Nell'orbita di questi valori è attratta anche la pubblicità, che infatti sul grande schermo è guardata con piacere ed attenzione e si ricorda di più rispetto a tutti gli altri mezzi: la sua percentuale di ricordo attinente, infatti è del 27%. Se poi la campagna è pianificata su cinema e tv, il ricordo attinente sale addirittura al 29%, il riconoscimento al 63%, il gradimento al 72%, lo stimolo all'acquisto al 45%.

Se dunque la pubblicità al cinema funziona, se il suo pubblico è così irrinunciabile, allora la scelta del circuito diventa fondamentale.
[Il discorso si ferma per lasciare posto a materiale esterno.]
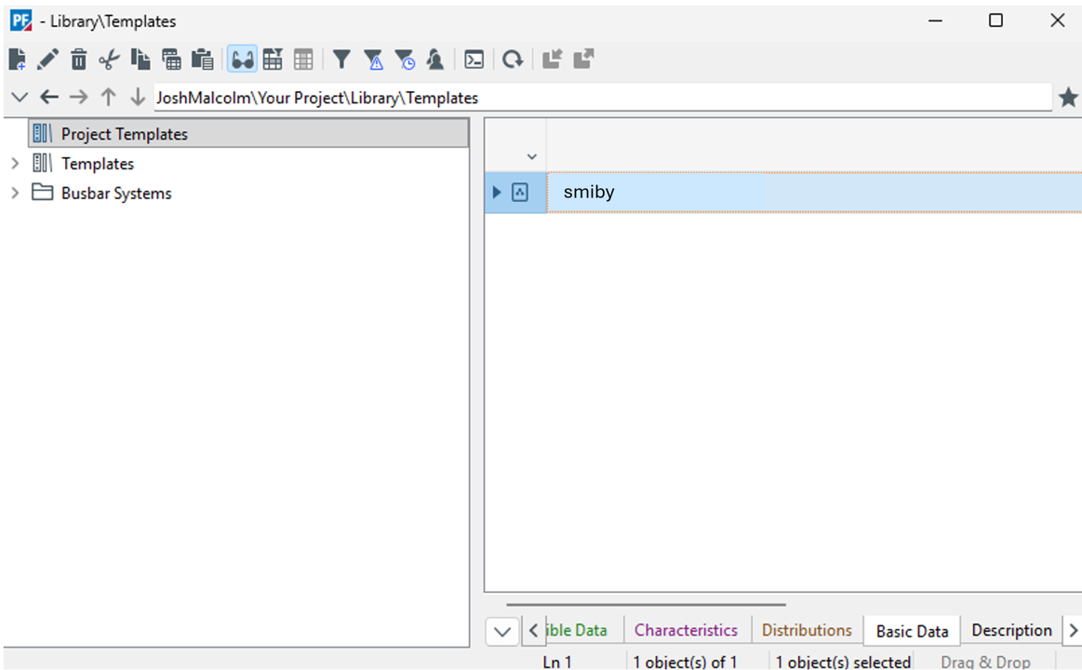
Task: Click the Refresh circular arrow icon
Action: [513, 60]
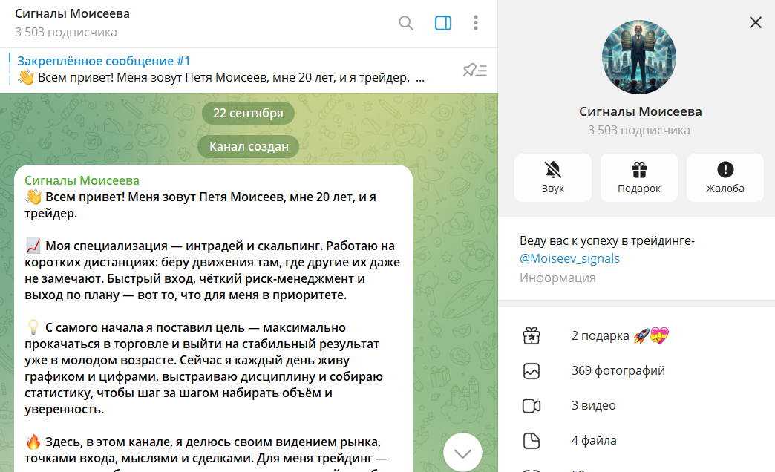This screenshot has height=472, width=775.
Task: Toggle the right info sidebar panel
Action: click(x=443, y=23)
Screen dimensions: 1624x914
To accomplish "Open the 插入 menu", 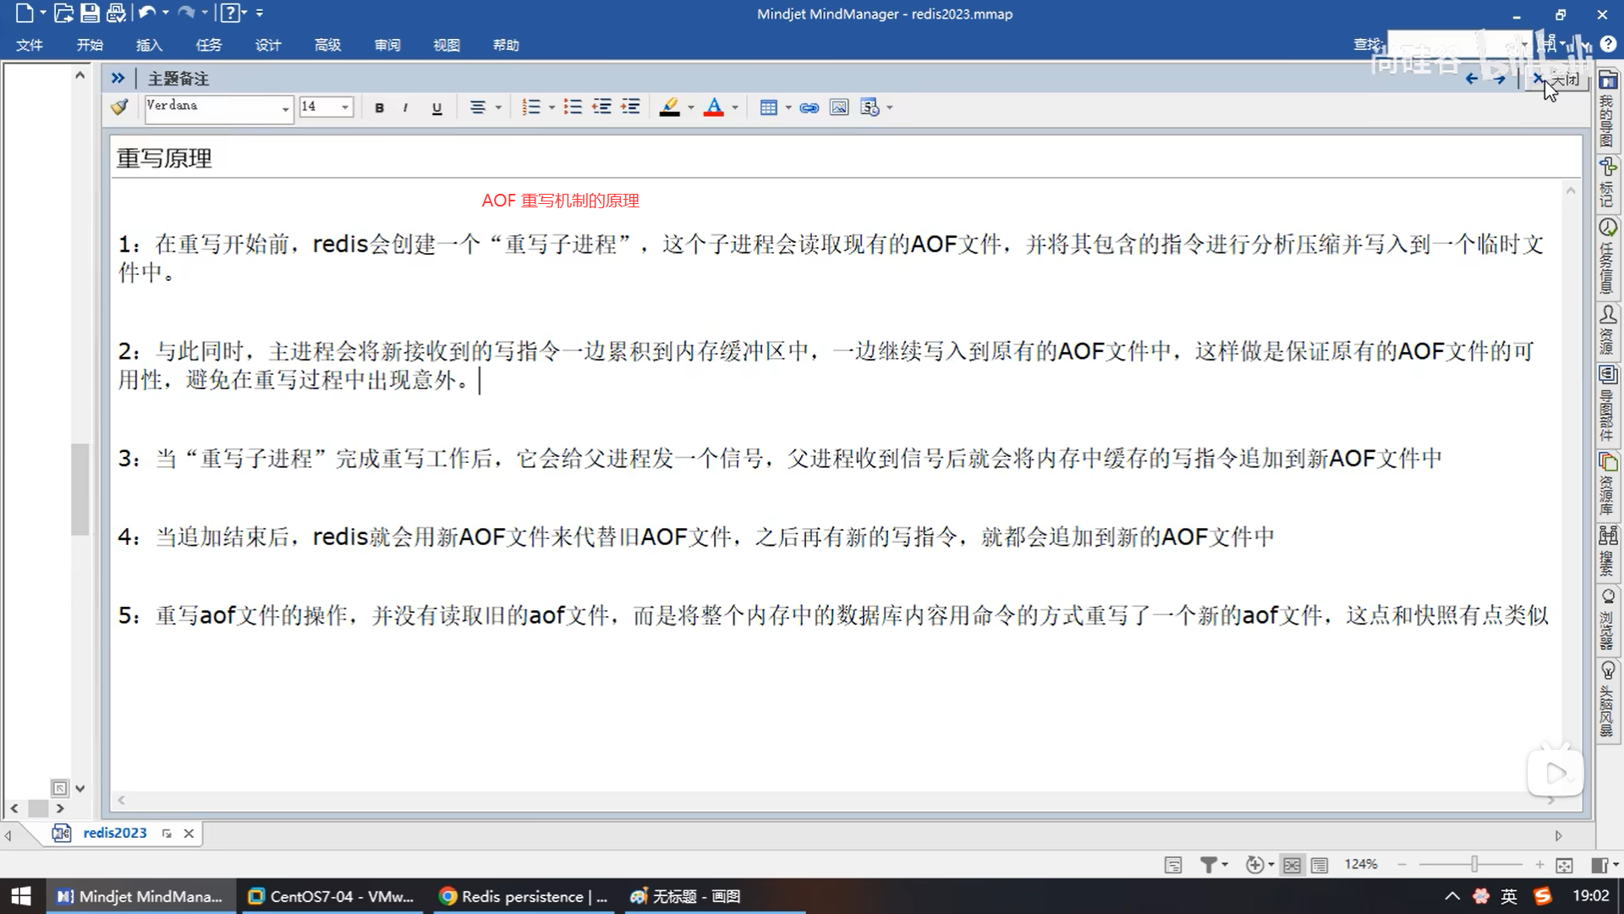I will coord(149,45).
Il circuito Sipra, come ha ricordato Mario Bianchi, amministratore delegato della concessionaria, è il più importante del Paese per numero di schermi, capillarità sul territorio, concentrazione nei grandi centri urbani (52% nei capoluoghi di regione, 31% nei capoluoghi di provincia). Questi fattori, uniti alla prevalenza di multisala e multiplex, che coprono ben l'80% dell'offerta Sipra, fanno sì che il numero di spettatori raggiungibili sia in assoluto il più elevato.

Come rileva la ricerca Ipsos, anche sotto il profilo qualitativo il pubblico delle sale Sipra si innalza sopra la media già alta del pubblico cinematografico: +4% di laureati o diplomati, + 5% di donne, +10% di residenti nelle grandi città, + 5% di concentrazione al Nord e al Centro +13%. Anche le abitudini di consumo e gli stili di vita sono superiori alla media e così pure l'orientamento verso la pubblicità, che il pubblico Sipra giudica convincente (i.c. 108), stimolante (i.c. 114), divertente (i.c. 107), propulsiva all'acquisto (i.c. 125).

E' un pubblico che nella scelta della sala è orientato ad un modello di comfort evoluto che ritrova nell'offerta Sipra, che giudica belle, confortevoli, funzionali, ubicate in posizione centrale o comunque strategica, e ben organizzate. Se poi si analizza il pubblico dei multiplex Sipra, si scopre che rispetto a quello degli altri multiplex è più motivato, assiduo, fedele.

A tutte queste buone ragioni per investire sul circuito Sipra, Mario Bianchi ha poi aggiunto una nuova iniziativa sugli spettatori per attrarre attenzione verso la pubblicità in sala, che partirà con il nuovo anno.

La ricerca, in quattro fasi, è stata effettuata utilizzando 4 metodologie: 

  • un campione di 4.022 individui, per indagare il profilo del pubblico, strumento interviste personali, universo di riferimento 49.540.000 adulti di 15 anni e più;
  • un campione di 789 individui di 18 anni e più, scelti tra le sale multiplex più rappresentative, con interviste face-to-face per indagare a fruizione dei multiplex; 
  • un campione composto al 50% da uomini e al 50% da donne, tramite discussioni di gruppo per indagare la percezione dell'offerta cinematografica;
  • un campione di 2374 individui, intervistati per indagare la pubblicità al cinema.